Opioid analgesics for rheumatoid arthritis pain
JAMA. Published online Feb. 6, 2013.  Full text $30

There is weak evidence that weak opioids (codeine, dextropropoxyphene, tramadol, tilidine, and pentazocine) provide short-term relief of rheumatoid arthritis pain. Adverse effects (most commonly nausea, vomiting, dizziness and constipation), though mild, may outweigh benefits. In this meta-analysis, one-fifth of patients withdrew from the treatment groups, so for those patients weak opioids were ineffective or not worth the side effects. But about one-fifth withdrew from the control groups too. There were no studies beyond six weeks, so there is no evidence about long-term treatment. There were insufficient data to draw conclusions about strong opioids (such as morphine and oxycodone). This article is a summary of the authors’ Cochrane review, Opioid therapy for treating rheumatoid arthritis pain.

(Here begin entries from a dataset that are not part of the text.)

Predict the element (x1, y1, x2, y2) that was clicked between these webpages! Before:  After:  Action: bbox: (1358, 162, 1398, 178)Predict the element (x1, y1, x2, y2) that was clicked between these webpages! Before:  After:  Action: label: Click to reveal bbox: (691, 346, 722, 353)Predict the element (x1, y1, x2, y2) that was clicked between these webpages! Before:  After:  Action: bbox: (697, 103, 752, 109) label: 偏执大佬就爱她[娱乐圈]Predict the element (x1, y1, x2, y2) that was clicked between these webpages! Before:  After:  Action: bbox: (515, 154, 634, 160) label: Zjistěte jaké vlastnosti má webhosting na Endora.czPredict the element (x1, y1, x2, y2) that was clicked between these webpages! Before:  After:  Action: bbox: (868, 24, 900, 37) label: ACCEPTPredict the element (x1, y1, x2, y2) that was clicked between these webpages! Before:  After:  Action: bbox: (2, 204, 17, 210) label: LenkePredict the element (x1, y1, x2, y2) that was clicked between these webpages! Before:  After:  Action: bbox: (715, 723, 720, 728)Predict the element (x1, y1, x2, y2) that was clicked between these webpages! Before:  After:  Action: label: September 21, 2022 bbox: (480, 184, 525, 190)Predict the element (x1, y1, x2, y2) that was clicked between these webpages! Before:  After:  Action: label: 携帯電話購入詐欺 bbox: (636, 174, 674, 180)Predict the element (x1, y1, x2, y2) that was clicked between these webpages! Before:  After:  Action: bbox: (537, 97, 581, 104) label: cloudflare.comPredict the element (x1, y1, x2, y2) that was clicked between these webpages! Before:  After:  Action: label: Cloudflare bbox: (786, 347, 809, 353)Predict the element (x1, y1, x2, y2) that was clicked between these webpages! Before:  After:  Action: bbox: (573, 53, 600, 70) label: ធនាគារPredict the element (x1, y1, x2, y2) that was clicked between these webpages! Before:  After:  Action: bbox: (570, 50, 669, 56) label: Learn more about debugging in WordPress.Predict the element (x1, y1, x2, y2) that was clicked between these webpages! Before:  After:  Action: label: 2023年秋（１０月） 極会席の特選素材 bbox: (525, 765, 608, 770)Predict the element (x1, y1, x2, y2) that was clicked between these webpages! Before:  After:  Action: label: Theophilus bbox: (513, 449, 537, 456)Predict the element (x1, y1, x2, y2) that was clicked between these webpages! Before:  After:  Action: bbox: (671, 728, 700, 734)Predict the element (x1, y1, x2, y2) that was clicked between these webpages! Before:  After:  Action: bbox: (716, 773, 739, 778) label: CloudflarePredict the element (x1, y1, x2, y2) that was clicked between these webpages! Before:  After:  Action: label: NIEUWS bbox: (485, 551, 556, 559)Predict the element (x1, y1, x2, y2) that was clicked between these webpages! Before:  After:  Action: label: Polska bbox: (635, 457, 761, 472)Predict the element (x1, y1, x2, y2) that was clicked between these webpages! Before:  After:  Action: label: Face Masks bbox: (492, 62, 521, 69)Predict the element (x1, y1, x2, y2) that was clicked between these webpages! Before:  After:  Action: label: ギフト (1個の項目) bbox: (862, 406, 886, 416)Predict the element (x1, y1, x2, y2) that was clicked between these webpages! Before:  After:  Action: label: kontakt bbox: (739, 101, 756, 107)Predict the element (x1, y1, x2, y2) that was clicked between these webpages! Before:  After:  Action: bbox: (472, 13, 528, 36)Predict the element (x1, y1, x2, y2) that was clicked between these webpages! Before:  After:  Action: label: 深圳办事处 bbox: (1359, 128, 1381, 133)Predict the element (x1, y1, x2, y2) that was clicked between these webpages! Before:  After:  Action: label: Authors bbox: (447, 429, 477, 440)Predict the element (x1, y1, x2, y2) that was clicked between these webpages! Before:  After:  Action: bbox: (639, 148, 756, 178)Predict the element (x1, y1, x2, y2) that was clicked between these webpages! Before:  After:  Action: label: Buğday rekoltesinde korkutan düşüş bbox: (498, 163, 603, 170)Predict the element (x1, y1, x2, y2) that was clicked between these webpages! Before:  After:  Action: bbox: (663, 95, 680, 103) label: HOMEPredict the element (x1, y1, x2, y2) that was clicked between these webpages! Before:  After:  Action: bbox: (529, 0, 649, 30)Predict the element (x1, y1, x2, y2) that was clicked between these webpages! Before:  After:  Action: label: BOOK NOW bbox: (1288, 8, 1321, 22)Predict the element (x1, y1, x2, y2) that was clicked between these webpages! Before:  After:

Effect of corticosteroid injection, physiotherapy, or both on clinical outcomes in patients with unilateral lateral epicondylalgia: a randomized controlled trial
JAMA. Published online Feb. 6, 2013. Full text $30

After one year, physical therapy offered no more relief for lateral epicondylalgia (tennis elbow) than placebo. Patients who got corticosteroid injections did worse. A randomized, controlled trial compared physiotherapy, corticosteroid injections, both and neither. Although physical therapy was better than placebo at 4 weeks, the difference had disappeared by 26 weeks.